Webhooks
Receive real-time notifications when events happen in a store.
Overview
Webhooks allow your application to receive HTTP POST notifications when events occur in a Whatalo store. Instead of polling the API, your server receives data automatically.
How Webhooks Work
1. An event occurs (e.g., new order placed)
2. Whatalo sends a POST request to your registered URL
3. Your server processes the payload and returns 2xx
4. If delivery fails, Whatalo retries with exponential backoffManaging Webhook Endpoints
List Webhooks
GET /v1/webhooksRequired scope: read:webhooks
Create Webhook
POST /v1/webhooks{
"url": "https://your-server.com/webhooks/whatalo",
"events": ["order.created", "order.updated"]
}| Field | Type | Required | Description |
|---|---|---|---|
url | string | Yes | HTTPS endpoint URL (must be HTTPS) |
events | string[] | Yes | Event types to subscribe to |
secret | string | No | Custom signing secret (auto-generated if omitted) |
Webhook URLs must use HTTPS. HTTP endpoints are rejected.

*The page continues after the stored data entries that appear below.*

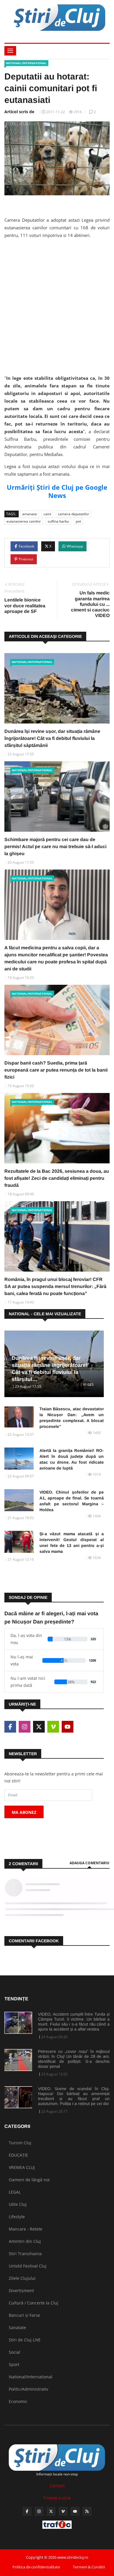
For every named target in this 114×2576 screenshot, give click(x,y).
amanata (29, 513)
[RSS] (86, 2511)
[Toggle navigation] (10, 50)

Required scope: write:webhooks
Update Webhook
PATCH /v1/webhooks/:idRequired scope: write:webhooks
Delete Webhook
DELETE /v1/webhooks/:idRequired scope: write:webhooks
Event Types
| Event | Trigger |
|---|---|
order.created | New order placed |
order.updated | Order status or data changed |
product.created | New product created |
product.updated | Product data changed |
product.deleted | Product deleted |
customer.created | New customer registered |
customer.updated | Customer data changed |
Webhook Payload
All webhook payloads follow this structure:
{
"event": "order.created",
"timestamp": "2026-03-01T15:00:00Z",
"data": {
"id": "ord_abc123",
"order_number": 1042,
"status": "pending",
"total": 8997
}
}Webhook Security
Every webhook delivery includes an X-Whatalo-Signature header containing an HMAC-SHA256 signature. Verify this to ensure the payload was sent by Whatalo.
Verification Example
import crypto from "crypto";
function verifyWebhookSignature(payload, signature, secret) {
const expected = crypto
.createHmac("sha256", secret)
.update(payload)
.digest("hex");
return crypto.timingSafeEqual(
Buffer.from(signature),
Buffer.from(expected)
);
}import hmac
import hashlib
def verify_webhook(payload: bytes, signature: str, secret: str) -> bool:
expected = hmac.new(
secret.encode(), payload, hashlib.sha256
).hexdigest()
return hmac.compare_digest(signature, expected)Retry Policy
If your endpoint returns a non-2xx status code, Whatalo retries with exponential backoff:
| Attempt | Delay |
|---|---|
| 1st retry | 1 minute |
| 2nd retry | 5 minutes |
| 3rd retry | 30 minutes |
| 4th retry | 2 hours |
| 5th retry | 12 hours |
After 5 failed attempts, the webhook delivery is marked as failed. You can retry manually from the Developer Dashboard.